Vida Reyes, a student and poet from San Jose, California, spoke it
best, "I want to be remembered as a human before law." I wish I were
taught this in school so I could remember the echo sounds
reverberating in my body from that night in Oakland. Remember how the
U.S. dishonored the treaty with Mexico and stole the lands from the
indigenous peoples. I wish my mother and father would keep telling me
stories about my ancestors, so I could Re-member their struggle too.

To get more information on how to educate and terms, email wendizz at
wendymfong@gmail.com.

*Terms taught during the workshop:

Immigrant: A person who migrates to another country, usually for
permanent residence.

Migrant: A person who moves from place to place for work, food, or survival.

Stipulated Removal: Non-citizens are removed from the U.S. without
hearings before immigration judges. It has resulted in the removal of
over 96,000 non-citizens since its interception. Immigrants who sign
waive their to hearings and agree to have a removal order entered
again them, regardless of whether they are eligible too remain in the
U.S. This has been in place since 199 and is ON GOING.

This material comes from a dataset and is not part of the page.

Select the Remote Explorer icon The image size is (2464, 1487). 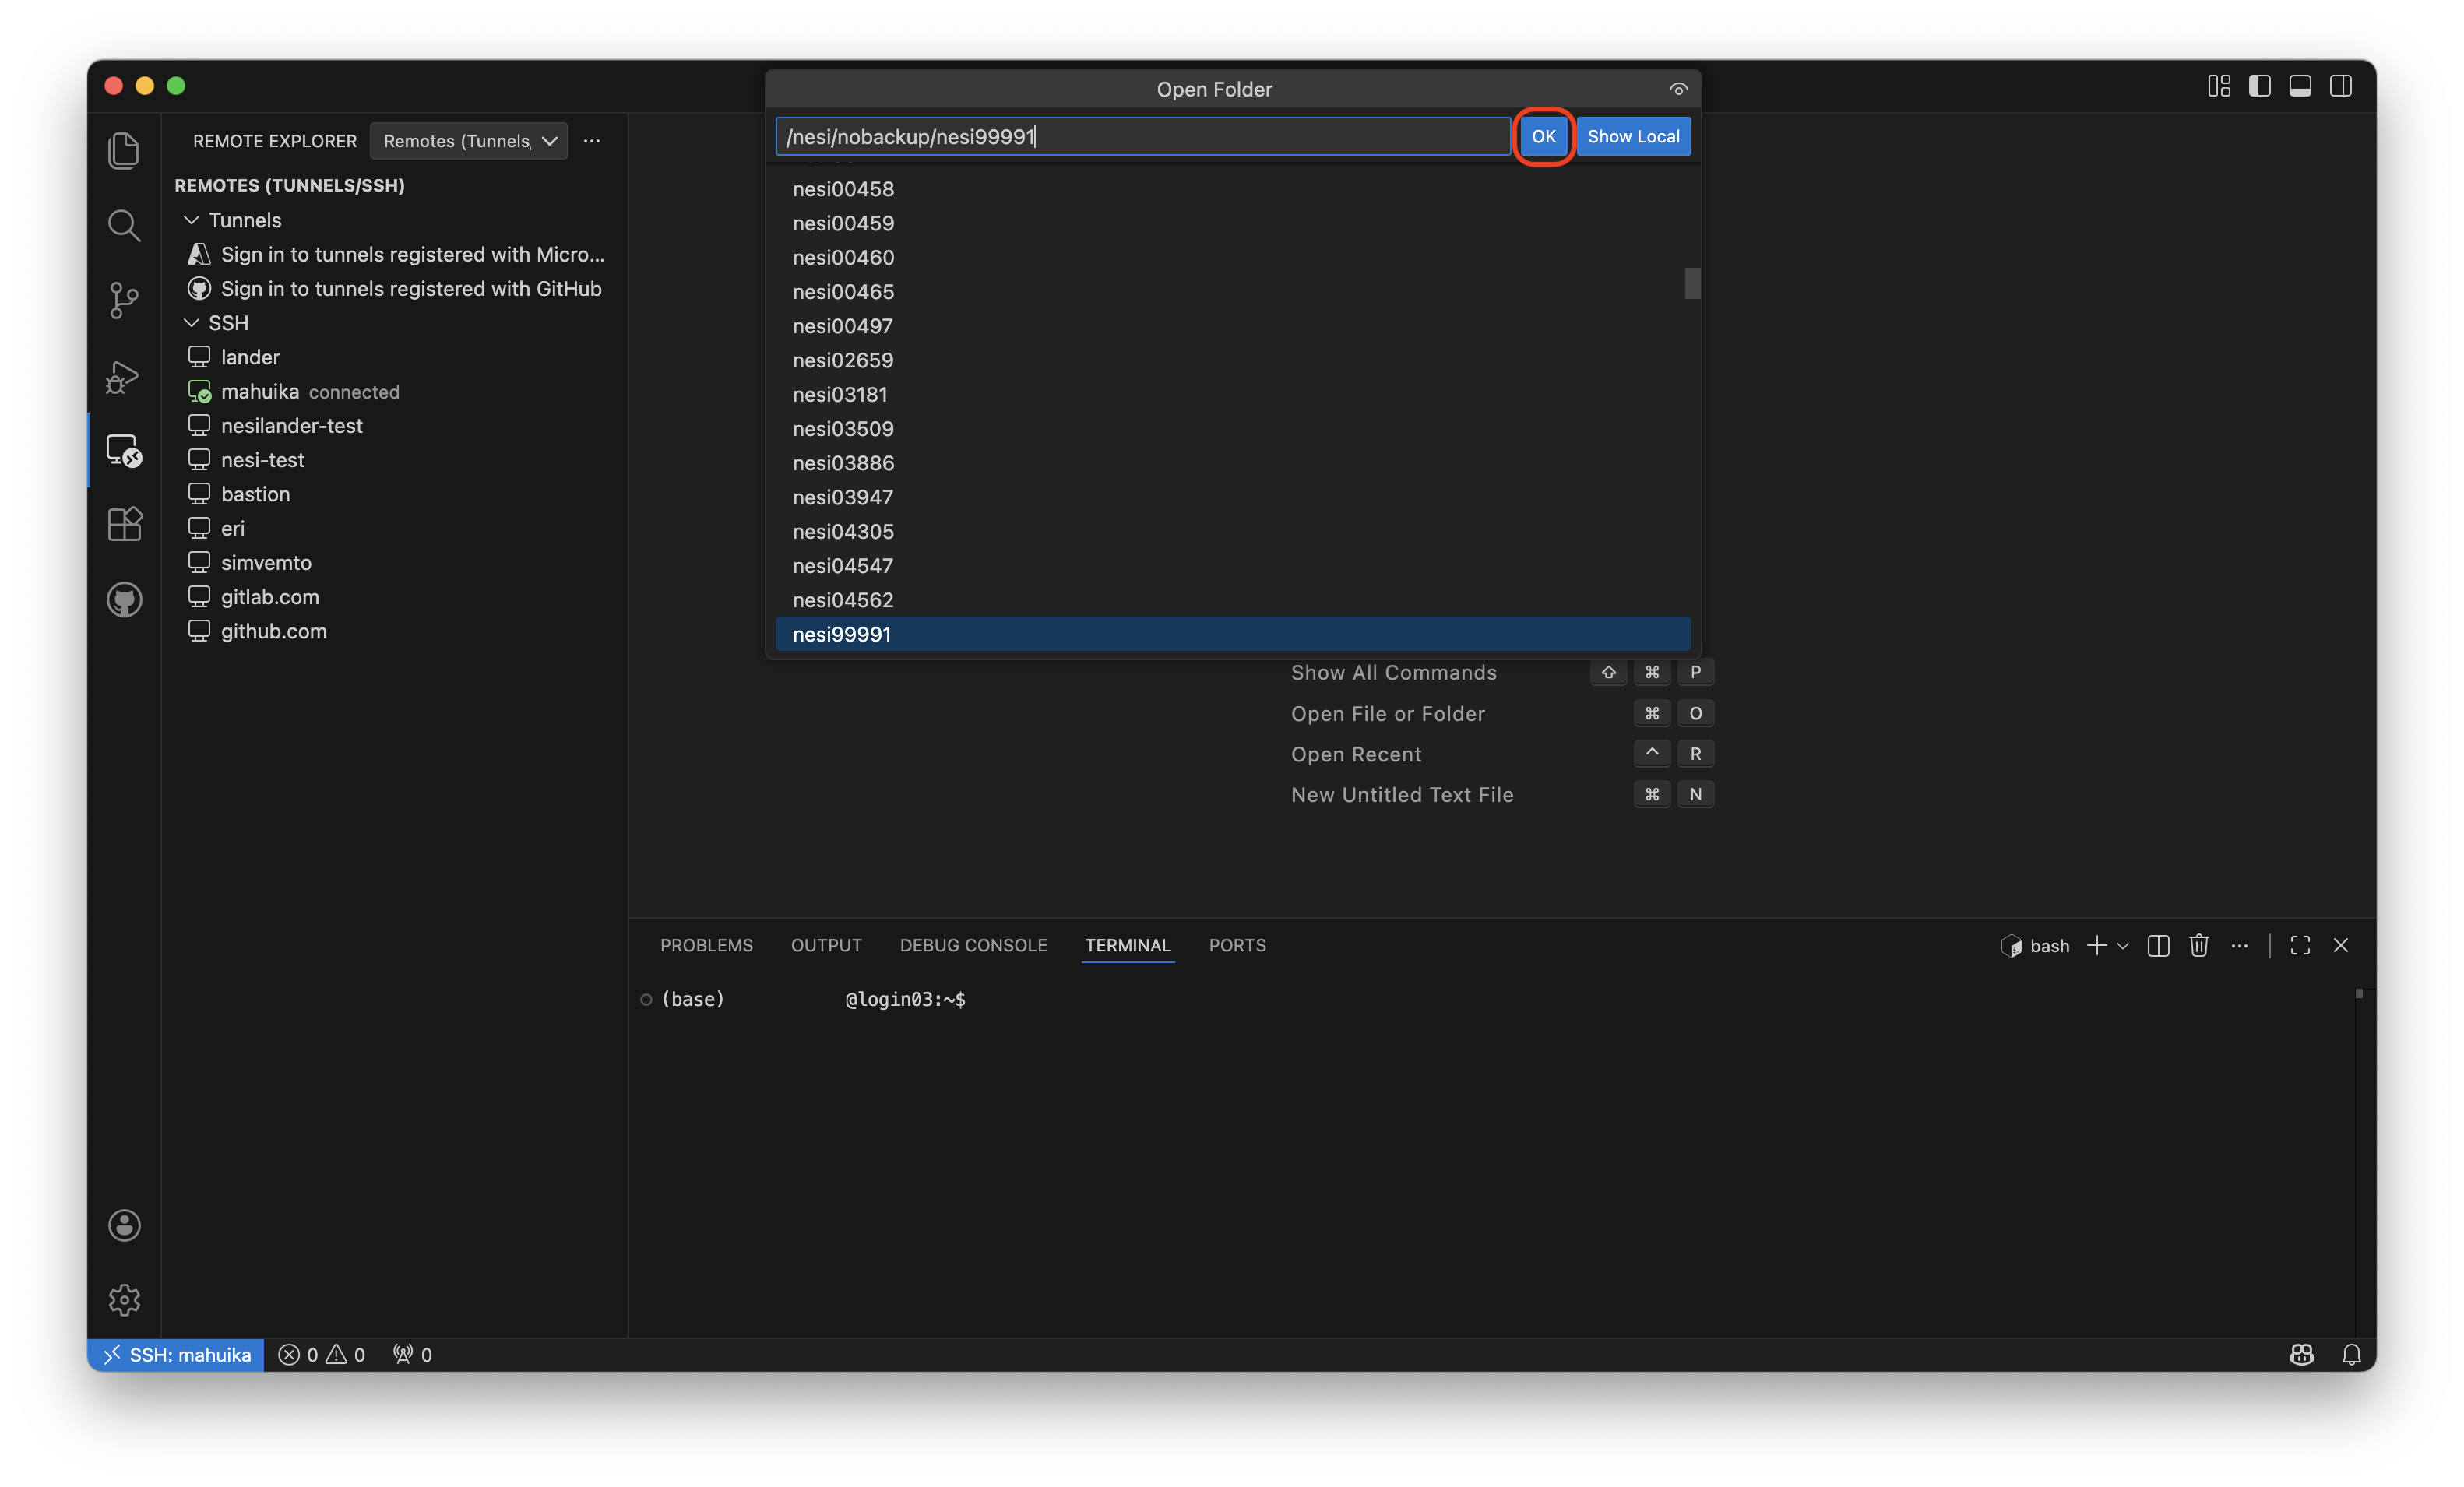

Schedule Departure: This program pressures immigrants who are subject
to judicial order to leave the U.S. and who do not have a criminal
record to turn themselves in voluntarily and be allowed to wrap up
their departure in an order fashion. The program targets over 457,000
immigrants with no criminal records. The cost of the program (mainly
advertising) is said to have been around $41,000. It has been in place
since August 2008 and is GOING.

Return to Sender: A massive sweep of illegal immigrants by the U.S.
Immigration and Customs Enforcement (ICE) agency. The campaign has
focused on individuals "deemed to be the most dangerous," including
convicted felons and gang members, particularly those of the Mara
Salvatrucha (MS-13) gang. As of late April 2007, over 23,000 illegal
immigrants have been arrested. Half of those detained and deported
have actually had prior criminal records. This has been ON GOING since
2006.

Tent City: Due to overcrowding in the Maricopa County Jail in Arizona,
the fourth largest jail system in the world, and to save costs on
building a new facility, Sheriff Joe Arpaio ordered a Tent City to be
constructed utilizing inmate labor. The inmates were chained at the
feet, wore handcuffs while carrying bags of personal belongings, and
forced to walk to the segregated Tent City. Arpaio has failed to
submit a detailed budget-cutting proposal despite a request made by
the country's office of management. It started in 1993 and is GOING.